[Review] 'Deodato Holocaust' Is An Insightful Glimpse Into The Life Of Ruggero Deodato

It wasn't until 1999 that filmmaker, Ruggero Deodato, attended his first horror festival. And he only entertained the idea of it for a friend. A friend who insisted Deodato was a horror film director. However, Deodato was skeptical and wasn't sure he wanted to attend. He believed that his films indeed were not apart of the horror genre at all. In fact, he didn't consider himself attached to any one genre because he was constantly trying to evolve as a filmmaker which meant taking on all projects. Projects like "I Ragazzi del Muretto," which translates to "The Boys on the Wall," was an episodic television show for younger audiences. During that time, Ruggero also made several commercials. Helping to perfect his craft. But, begrudgingly, he agreed to go to his first horror festival. Even though, he admits, he is not a fan of the genre at all. He considers classics like Psycho a true horror film. Other horror films, specifically with a lot of gore, he does not like at all.

Growing up, Ruggero Deodato lived in a nice neighborhood in Rome. And it just so happened that many actors and directors lived there as well. Due to his ability speak well and play the piano, he would date the daughters of the directors that lived in the neighborhood. At 15 his father really started to crack down on him, telling him that he needed to study more. But his mother said that studying wasn't important. Only being 15 years old, Ruggero Deodato didn't know what to do.

In 1947, Italy held a referendum to decide between Monarchy or Republic. He used to shout, "Long live the Monarchy!", because his mother came from a noble family. But on the other side someone shouted back at him, "Long live the Republic!" It happen to be Renzo Rossellini. Son of filmmaker, Roberto Rossellini. Though on opposite sides politically, Ruggero and Renzo became great friends. Due to this friendship, Ruggero became very close to the Rossellini family. Through this relationship he met stars like Ingrid Bergman. Also famous photographer, Cartier Bresson. For a week he followed Bresson around, soaking up his knowledge.

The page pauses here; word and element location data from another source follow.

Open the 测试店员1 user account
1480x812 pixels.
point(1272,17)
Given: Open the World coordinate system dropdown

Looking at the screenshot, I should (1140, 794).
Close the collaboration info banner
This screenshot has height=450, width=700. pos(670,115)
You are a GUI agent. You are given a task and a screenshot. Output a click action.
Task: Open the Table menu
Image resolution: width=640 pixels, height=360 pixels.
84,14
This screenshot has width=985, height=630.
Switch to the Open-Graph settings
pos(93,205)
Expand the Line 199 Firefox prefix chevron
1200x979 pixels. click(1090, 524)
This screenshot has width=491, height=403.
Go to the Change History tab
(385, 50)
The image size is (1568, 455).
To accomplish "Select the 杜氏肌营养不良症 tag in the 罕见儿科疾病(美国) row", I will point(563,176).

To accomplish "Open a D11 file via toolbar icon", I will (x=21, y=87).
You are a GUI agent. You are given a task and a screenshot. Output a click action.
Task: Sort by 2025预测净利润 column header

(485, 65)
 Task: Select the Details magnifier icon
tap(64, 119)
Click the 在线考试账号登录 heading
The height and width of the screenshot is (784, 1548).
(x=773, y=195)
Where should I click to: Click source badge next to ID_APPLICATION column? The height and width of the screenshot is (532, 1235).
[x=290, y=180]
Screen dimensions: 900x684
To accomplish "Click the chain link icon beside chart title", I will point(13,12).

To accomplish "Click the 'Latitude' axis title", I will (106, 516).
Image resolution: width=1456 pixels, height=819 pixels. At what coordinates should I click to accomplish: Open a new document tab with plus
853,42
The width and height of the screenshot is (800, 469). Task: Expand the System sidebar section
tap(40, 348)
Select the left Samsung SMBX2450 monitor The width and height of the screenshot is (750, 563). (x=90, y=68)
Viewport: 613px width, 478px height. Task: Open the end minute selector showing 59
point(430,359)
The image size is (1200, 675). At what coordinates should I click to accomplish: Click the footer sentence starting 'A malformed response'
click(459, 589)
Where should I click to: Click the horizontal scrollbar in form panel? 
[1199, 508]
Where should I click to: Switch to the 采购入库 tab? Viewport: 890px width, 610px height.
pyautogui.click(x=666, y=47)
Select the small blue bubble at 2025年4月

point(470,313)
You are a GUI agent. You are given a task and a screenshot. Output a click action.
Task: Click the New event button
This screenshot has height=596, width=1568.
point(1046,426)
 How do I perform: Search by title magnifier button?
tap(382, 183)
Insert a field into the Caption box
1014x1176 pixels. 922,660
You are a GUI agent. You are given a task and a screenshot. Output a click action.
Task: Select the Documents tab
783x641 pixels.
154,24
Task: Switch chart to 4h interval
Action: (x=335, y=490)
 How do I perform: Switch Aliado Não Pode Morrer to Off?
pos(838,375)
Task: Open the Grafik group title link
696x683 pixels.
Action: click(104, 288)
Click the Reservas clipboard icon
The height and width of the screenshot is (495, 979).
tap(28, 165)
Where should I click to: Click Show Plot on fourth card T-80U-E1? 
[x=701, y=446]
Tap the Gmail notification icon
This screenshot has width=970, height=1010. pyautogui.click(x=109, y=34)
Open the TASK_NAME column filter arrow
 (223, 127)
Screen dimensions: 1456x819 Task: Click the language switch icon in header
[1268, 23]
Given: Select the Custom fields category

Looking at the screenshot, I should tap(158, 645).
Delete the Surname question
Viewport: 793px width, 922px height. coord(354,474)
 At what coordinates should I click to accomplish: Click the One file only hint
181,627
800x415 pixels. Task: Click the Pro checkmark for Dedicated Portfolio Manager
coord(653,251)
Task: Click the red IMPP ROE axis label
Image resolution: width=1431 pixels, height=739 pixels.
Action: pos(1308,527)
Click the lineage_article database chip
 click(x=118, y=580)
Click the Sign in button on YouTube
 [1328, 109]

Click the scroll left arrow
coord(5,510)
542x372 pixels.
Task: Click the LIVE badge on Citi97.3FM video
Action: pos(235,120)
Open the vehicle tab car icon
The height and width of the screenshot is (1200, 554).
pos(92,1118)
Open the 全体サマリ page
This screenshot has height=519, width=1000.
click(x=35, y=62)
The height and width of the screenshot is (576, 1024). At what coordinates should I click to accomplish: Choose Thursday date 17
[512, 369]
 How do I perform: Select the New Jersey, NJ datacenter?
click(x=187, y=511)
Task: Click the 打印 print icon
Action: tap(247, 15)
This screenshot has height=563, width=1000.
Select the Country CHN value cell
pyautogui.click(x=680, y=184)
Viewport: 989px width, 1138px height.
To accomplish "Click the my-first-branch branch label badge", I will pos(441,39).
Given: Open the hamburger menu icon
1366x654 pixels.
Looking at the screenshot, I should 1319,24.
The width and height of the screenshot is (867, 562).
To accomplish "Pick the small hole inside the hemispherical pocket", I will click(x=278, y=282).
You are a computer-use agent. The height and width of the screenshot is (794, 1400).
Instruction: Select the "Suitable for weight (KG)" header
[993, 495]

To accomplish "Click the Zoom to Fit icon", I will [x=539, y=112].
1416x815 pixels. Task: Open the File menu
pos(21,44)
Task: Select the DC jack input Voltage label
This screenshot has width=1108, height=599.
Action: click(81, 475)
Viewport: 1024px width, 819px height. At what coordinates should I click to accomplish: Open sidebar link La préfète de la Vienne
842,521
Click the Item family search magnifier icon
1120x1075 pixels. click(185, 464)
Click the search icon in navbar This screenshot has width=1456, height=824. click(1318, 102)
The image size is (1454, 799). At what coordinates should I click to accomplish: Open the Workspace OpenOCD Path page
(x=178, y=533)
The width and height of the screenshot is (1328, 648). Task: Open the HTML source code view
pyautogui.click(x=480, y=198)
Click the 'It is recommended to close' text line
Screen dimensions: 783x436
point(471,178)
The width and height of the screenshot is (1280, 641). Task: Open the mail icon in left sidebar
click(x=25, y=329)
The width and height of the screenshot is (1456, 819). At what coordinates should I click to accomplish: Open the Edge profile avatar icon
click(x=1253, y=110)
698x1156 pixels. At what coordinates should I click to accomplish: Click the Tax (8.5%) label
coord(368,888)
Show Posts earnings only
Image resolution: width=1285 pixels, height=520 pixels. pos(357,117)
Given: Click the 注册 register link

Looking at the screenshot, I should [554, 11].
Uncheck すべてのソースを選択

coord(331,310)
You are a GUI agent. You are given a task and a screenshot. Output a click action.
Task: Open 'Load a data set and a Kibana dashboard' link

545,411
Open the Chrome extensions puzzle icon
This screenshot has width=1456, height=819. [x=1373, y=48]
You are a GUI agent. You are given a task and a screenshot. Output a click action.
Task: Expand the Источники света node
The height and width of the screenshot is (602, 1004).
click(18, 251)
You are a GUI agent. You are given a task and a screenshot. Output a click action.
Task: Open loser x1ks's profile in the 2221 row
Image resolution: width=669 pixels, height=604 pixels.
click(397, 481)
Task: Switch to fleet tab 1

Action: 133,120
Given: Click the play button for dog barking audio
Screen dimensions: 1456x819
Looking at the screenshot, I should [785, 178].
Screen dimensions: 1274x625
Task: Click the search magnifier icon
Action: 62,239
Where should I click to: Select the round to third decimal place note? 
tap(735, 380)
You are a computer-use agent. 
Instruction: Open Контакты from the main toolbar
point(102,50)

Not long after hanging around the Rossellini estate, Roberto Rossellini himself asked Deodato to help him out. The help Roberto was referring to was to be an assistant director. For being as young as he was, Deodato was elated. So much so that shortly after, he came home and told his Dad that he was going to make movies. Between 1959 and 1963, the young Ruggero Deodato worked as Rossellini's assistant director on 6 films. The second film he made with Rossellini, Garibaldi, he helped bandage the wounded. Reason being, the Sicilian actors did not get along with each other because there was political turmoil amongst the neighboring cities. So, the film had war scenes in it, and the actors were sharpening their bayonets and hurting each other. Turning Deodato into an on-set doctor not an assistant director. Because of this, one day when Roberto Rossellini was talking to fellow producers, he said the film was made with a lot of help. Ruggero Deodato's help specifically. Which had a domino effect in jump-starting Deodato's career. Soon after working with veteran director, Bragaglia, the calls to employ Deodato started to come in. Before he knew it he was compounding experience after experience until he had about 60 movies as an assistant director under his belt. Only was it then that he officially fell in love with cinema.

"Deodato Holocaust is a fun and informative glimpse into the man behind one of the most controversial films ever made."

The documentary goes into further detail of the man behind much more than The Last Cannibal World (aka Jungle Holocaust), Cut and Run, and of course, Cannibal Holocaust. A man with a 60 years of filmmaking experience. A man who perhaps is the creator of the "found footage" film genre. A man that has made more movies in a year than most do in a lifetime. A man that has gone on to inspire a generation of filmmakers. Filmmakers like Quentin Tarantino, Oliver Stone, and Eli Roth. This documentary isn't just for horror film fans but fans of film in general. Don't miss this truly fascinating and in depth look at a renegade artist ushering in a new era of film.

The work of Brazilian Filmmaker Felipe M. Guerra, Deodato Holocaust recently had its world premiere at the Fantaspoa Film Festival.